Investment in childcare high on agenda for meeting at Longford Women’s Link

Alan Walsh


Alan Walsh

Teresa Heeney CEO of Early Childhood Ireland consulting with some children on National Pyjama Day. Early Childhood Ireland host a consultation meeting in Longford Women's Link on Tuesday, March 24 from 7 to 9pm.
Early Childhood Ireland will hold a consultation meeting in Longford Women’s Link next Tuesday, March 24 from 7 to 9pm.

Early Childhood Ireland will hold a consultation meeting in Longford Women’s Link next Tuesday, March 24 from 7 to 9pm.

It is one of a series of nationwide member consultation meetings, with investment in childcare high on the agenda.

New figures from the Organisation for Economic Co-operation and Development (OECD) show that a family with two children in Ireland spends 40% of the average wage to meet childcare costs, compared with the OECD average of just 12% and represents the highest cost of any of the OECD’s 34 members.

“This is a timely reminder that Ireland is way behind where we should be in terms of investment in the early childhood care and education sector and a topical debate against which to conduct our six regional member consultation meetings,” according to Teresa Heeney, CEO of Early Childhood Ireland.
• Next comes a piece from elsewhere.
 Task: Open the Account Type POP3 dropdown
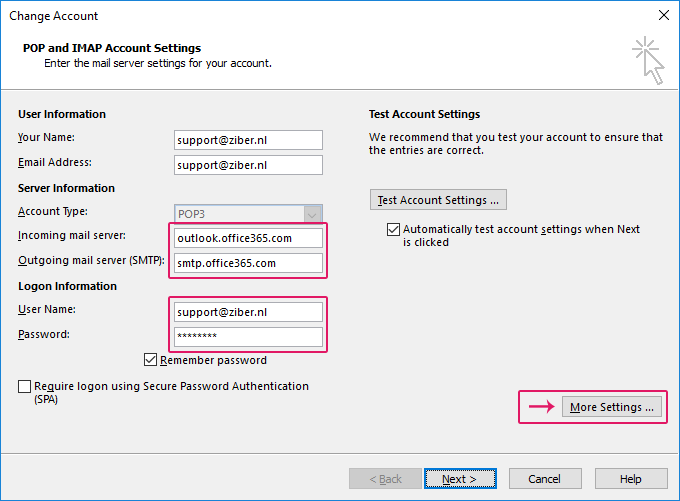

Explaining the cost of childcare in Ireland, Teresa Heeney says that, “The labour intensive nature and the ratios of childcare professionals to children, as set in regulations, are the main reasons for the high cost but we’ve got to move the debate on from the cost of childcare to who pays. And in Ireland’s case the parents pay and it’s a struggle for many. The only support most of these coping parents get from Government is via one year free preschool covering 3 hours per day; and for low income parents there are a limited number of subsidized schemes. This is simply not enough. Many of our European partner countries are heavily subsidized by State and that’s what accounts for the real difference when comparing Ireland’s cost of childcare with the rest.”

Ms Heeney added, “A key strength of Early Childhood Ireland is our national membership base amongst crèches and preschools supporting over 110,000 young children and we must lead this debate on childcare costs and shift the focus to proper investment. Achieving a strong policy infrastructure and high quality services requires investment and cannot be done on a shoe string. A wise long term investment, particularly in times of austerity, is good for children, good for society and good for the economy.”

She concluded, “We believe there are significant benefits to our sector if we can agree a clear, simple message or Budget Call to which the sector and its stakeholders can align. We are presenting our strategy for the development of our 2015 Pre-Budget Submission at this time in an effort to engage with our members and discuss with other stakeholders in order to work towards a shared position.”

The meeting in Longford Women’s Link on Tuesday, March 24 is from 7 to 9pm.